The author neglected to mention that peer reviewers work for free, and that the editorial boards are also made up of scholars who work for next to nothing. (edit: see reply below, this was in the article and I missed it)

It used to be that it fell to the publishers to typeset the articles, but with the advent of TeX they don't have to do that either. (in my field anyway)

Speaking as an academic, these companies do nothing for us. The sooner we agree on an alternative model which doesn't go through them, the better.




"[T]hese companies do nothing for us."

I agree 99%. The one thing they do for us, and the one thing that any alternative system would have to replicate, is provide a signal of quality through their history and prestige. The whole constellation of scientific publications, grant writing, grant reviews, tenure committees, faculty searches, and dissertation committees revolve around publications. But it seems nobody can, or desires, to read all of an individual's publications, synthesize the content of what they've produced, and compare it to the other work in increasingly specialized sub-fields.

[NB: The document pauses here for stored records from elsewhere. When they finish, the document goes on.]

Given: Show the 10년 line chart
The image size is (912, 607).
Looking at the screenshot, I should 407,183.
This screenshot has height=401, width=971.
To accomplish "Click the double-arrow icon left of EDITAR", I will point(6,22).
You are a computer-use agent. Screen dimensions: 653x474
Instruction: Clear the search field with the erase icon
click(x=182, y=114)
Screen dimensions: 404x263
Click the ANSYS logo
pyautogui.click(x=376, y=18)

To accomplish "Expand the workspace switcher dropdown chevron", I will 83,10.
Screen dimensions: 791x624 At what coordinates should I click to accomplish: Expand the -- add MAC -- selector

Instead, to evaluate the quality of work and the scientists themselves, we rely on the number of articles published multiplied by the journal's impact factor (http://en.wikipedia.org/wiki/Impact_factor), roughly speaking. This we've used as a proxy for scientific quality. And besides lazy, it's insidious, too. Before even sitting down to read an article, I've already absorbed which journal this article appeared in. If a prestigious journal, how can I help being predisposed to think favorably of it?

It's a seductive shortcut. This is why the academic journals are so entrenched. And it shows what any alternative system must replicate. It is relatively easy to create a website that unites authors, peer reviewers, editors, and a publishing/editing system. What is not straight-forward is to create a system with that last 1%: the external quality signal.

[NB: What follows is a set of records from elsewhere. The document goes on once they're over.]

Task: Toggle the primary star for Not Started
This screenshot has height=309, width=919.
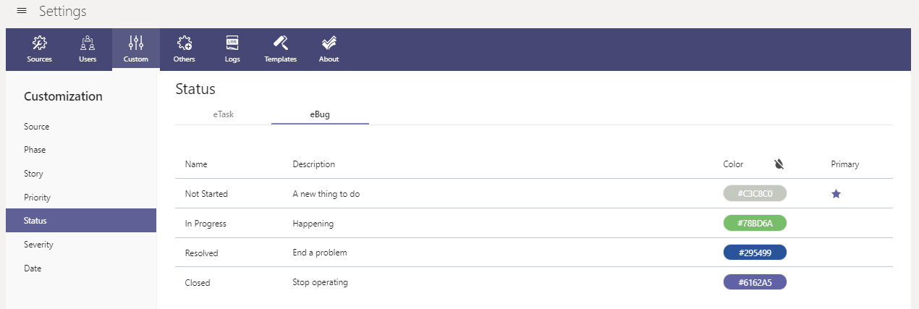Action: pyautogui.click(x=836, y=194)
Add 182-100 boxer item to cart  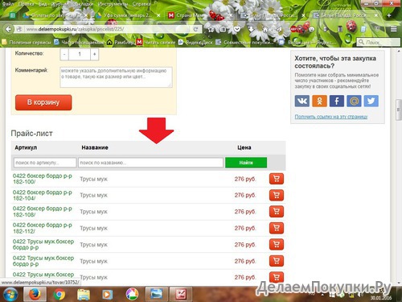point(277,179)
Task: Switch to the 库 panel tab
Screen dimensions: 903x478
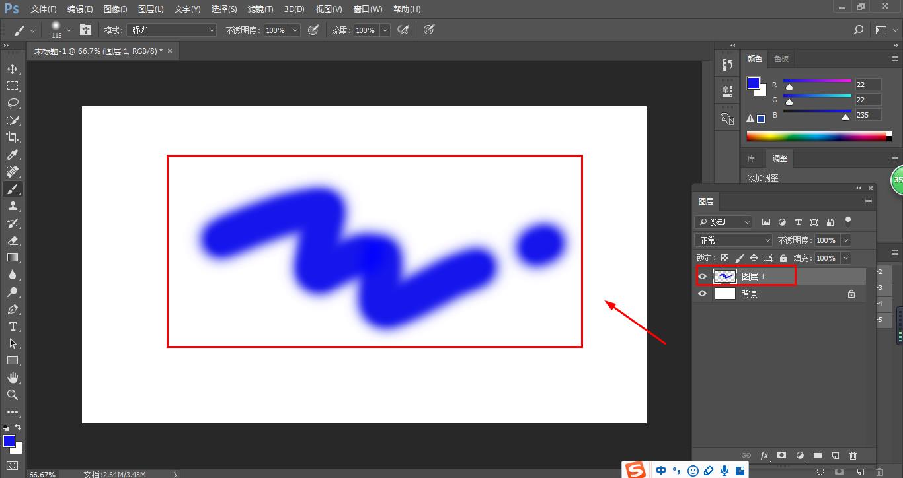Action: click(x=751, y=158)
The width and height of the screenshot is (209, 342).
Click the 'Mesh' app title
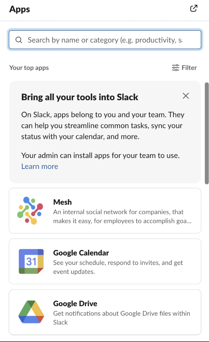(62, 202)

To maintain the psychological impact it could be possible to have different outlets (websites) where to publish based on a ranking by the editorial committee...

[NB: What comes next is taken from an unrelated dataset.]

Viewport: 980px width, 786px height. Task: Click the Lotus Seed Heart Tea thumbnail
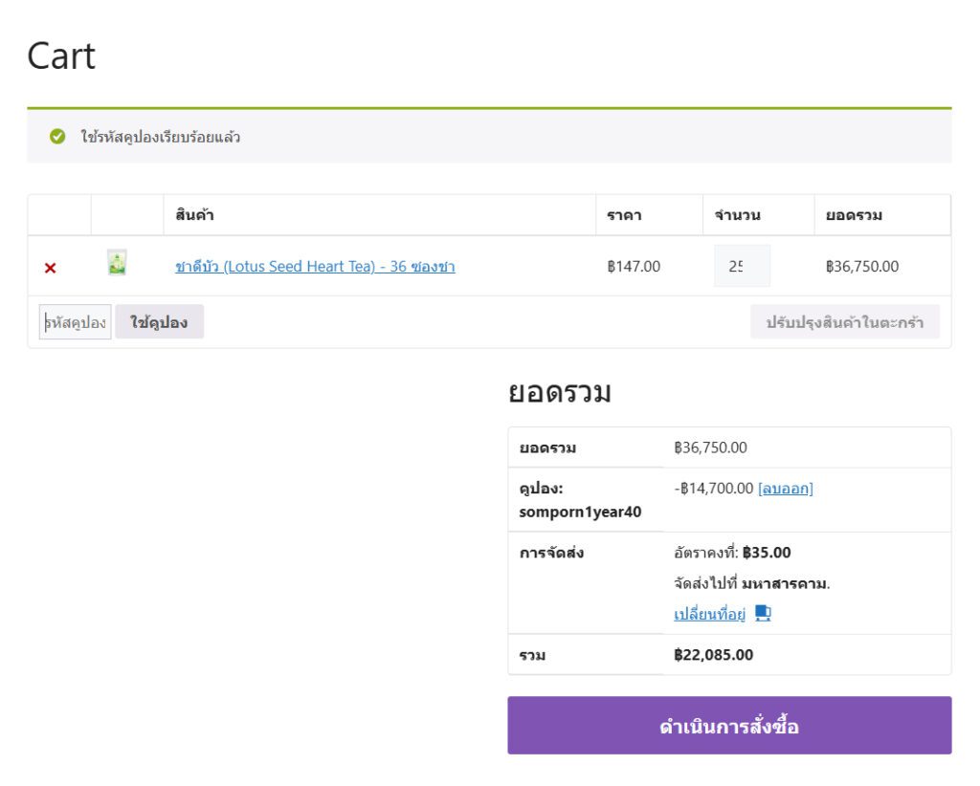pyautogui.click(x=117, y=263)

Speaking as an academic, these companies do nothing for us

Start the revolution at home. Put PDFs on your university website. Ask your collegues to do likewise, ask the rest of university to do likewise. Start the ball rolling.


That doesn't really fulfill the "quality signal" aspect of journals, though -- the replacement would be some sort of open journal that still had peer review.

There was an Elsevier math journal where the entire editorial staff got fed up, quit, and then simply founded a new journal on the same subject. That's the sort of thing most likely to bring the big journals down, not self publication by individuals. (Well, that or direct government intervention.)


You're probably right that there's a good value add to come from journals. However the internet works well, and that's a pile of individual pages/web sites, so I think it'll all work out.


I do. But I also publish them in expensive journals, because senior people have told me this is good for my career.

Once I get tenure (knock on wood), I intend to be more selective about which journals I publish in.


FTA:

> Murdoch pays his journalists and editors, and his companies generate much of the content they use. But the academic publishers get their articles, their peer reviewing (vetting by other researchers) and even much of their editing for free.